Your assignment:
Some lines in the records below may hold the word "agent"; give the number of those lines and nothing else.

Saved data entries
= = = =
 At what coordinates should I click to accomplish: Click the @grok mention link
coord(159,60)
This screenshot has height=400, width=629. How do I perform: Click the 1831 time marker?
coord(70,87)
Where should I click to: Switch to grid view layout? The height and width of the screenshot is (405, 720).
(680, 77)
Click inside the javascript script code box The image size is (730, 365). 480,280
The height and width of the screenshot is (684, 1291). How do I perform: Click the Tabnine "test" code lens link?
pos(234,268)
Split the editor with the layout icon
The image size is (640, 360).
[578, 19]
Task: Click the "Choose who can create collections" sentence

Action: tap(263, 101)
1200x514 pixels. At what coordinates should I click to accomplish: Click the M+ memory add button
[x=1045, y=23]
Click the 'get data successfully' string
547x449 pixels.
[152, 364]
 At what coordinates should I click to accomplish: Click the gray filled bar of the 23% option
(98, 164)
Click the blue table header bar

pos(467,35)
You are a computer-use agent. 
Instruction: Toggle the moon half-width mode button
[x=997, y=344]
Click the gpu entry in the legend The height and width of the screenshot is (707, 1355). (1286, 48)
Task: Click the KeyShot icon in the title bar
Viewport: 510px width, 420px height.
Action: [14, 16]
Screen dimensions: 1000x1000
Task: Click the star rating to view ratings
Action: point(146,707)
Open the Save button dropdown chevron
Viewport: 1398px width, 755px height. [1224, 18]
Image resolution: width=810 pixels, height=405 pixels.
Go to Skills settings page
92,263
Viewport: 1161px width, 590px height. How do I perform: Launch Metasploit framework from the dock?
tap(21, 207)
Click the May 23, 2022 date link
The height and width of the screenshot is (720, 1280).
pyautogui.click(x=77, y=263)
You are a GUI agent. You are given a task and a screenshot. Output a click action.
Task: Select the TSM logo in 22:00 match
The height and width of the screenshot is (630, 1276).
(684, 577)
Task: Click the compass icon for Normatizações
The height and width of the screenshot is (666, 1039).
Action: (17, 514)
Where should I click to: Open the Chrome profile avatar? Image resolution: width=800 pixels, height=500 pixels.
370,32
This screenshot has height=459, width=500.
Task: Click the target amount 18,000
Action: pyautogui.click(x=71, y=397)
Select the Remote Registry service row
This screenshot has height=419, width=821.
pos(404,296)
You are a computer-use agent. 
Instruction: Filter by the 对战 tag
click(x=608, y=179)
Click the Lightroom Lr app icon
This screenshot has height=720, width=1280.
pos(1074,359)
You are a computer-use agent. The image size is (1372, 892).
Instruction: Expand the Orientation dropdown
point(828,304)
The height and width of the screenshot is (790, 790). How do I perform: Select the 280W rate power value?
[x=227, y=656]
= = = =
Answer for this exercise:
4